*** SOURCE PASSAGE ***

The examples demonstrate:
1. Lasso with FISTA (20 features, 50 samples)
2. Non-negative LS with FISTA (10 features, 30 samples)
3. High-dimensional Lasso with CD (100 features, 30 samples)
4. Box-constrained QP with CD (15 variables)
5. FISTA vs CD comparison (30 features, 50 samples)

## Practical Tips

### For FISTA
1. **Step size**: Start with α = 0.01, use line search or backtracking
2. **Tolerance**: Set to 1e-4 to 1e-6 depending on accuracy needs
3. **Restart**: Implement adaptive restart for non-strongly convex problems
4. **Acceleration**: Always use Nesterov momentum for faster convergence

### For Coordinate Descent
1. **Ordering**: Cyclic (1,2,...,n) is simplest, random can help
2. **Convergence**: Check ‖x^k - x^{k-1}‖ < tol for stopping
3. **Updates**: Precompute any expensive quantities (e.g., column norms)
4. **Warm starts**: Initialize with previous solution when solving sequence of problems

## Comparison Summary

**Solution Quality**: Both methods find nearly identical solutions (‖x_FISTA - x_CD‖ < 1e-5)

**Speed**:
- FISTA: Faster for moderate n (~30-100)

*** PROVIDED DATA ***

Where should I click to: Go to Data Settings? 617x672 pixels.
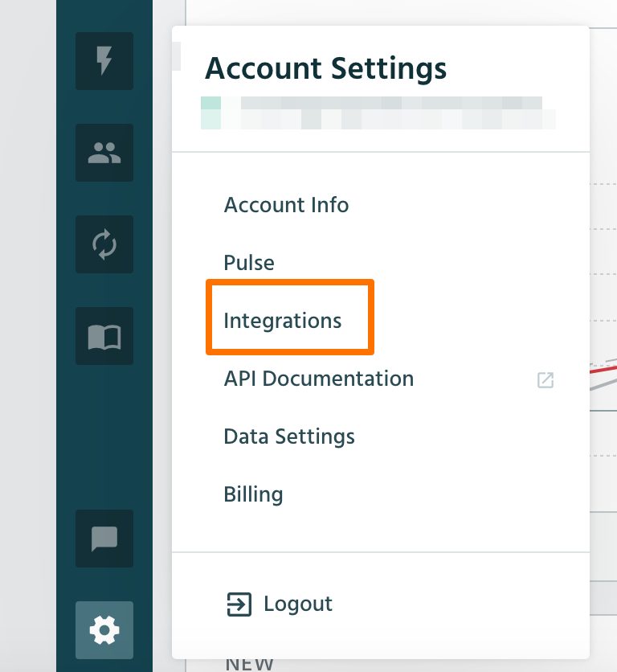[x=289, y=436]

***

ACTIONS TO TAKE
1/ Reproduce the stretch of the notes on FISTA and coordinate descent from "3. High-dimensional Lasso" through "(30 features, 50 samples)".
2/ For each statement, say whether it agrees with the notes on FISTA and coordinate descent, answering yes or no and quoting the deciding words.
(a) For FISTA, the notes suggest an initial step size of 0.01.
(b) The notes call random ordering the simplest choice for coordinate descent.
(c) The notes report that the two methods reach very different solutions.
3/ Resume the notes on FISTA and coordinate descent after their last line.
The data above is separate from the notes on FISTA and coordinate descent.

ANSWERS FOR THE EXERCISE
1/
3. High-dimensional Lasso with CD (100 features, 30 samples)
4. Box-constrained QP with CD (15 variables)
5. FISTA vs CD comparison (30 features, 50 samples)

2/
(a) Yes: "Start with α = 0.01, use line search or backtracking"
(b) No: "Cyclic (1,2,...,n) is simplest, random can help"
(c) No: "Both methods find nearly identical solutions"

3/
- Coordinate Descent: Faster for large n (>100)

**Memory**:
- FISTA: O(n) gradient storage
- Coordinate Descent: O(n) solution only

**Ease of Use**:
- FISTA: Requires step size tuning
- Coordinate Descent: Requires coordinate update implementation

## Code Location

See [`examples/convex_optimization.rs`](../../../examples/convex_optimization.rs) for full implementation.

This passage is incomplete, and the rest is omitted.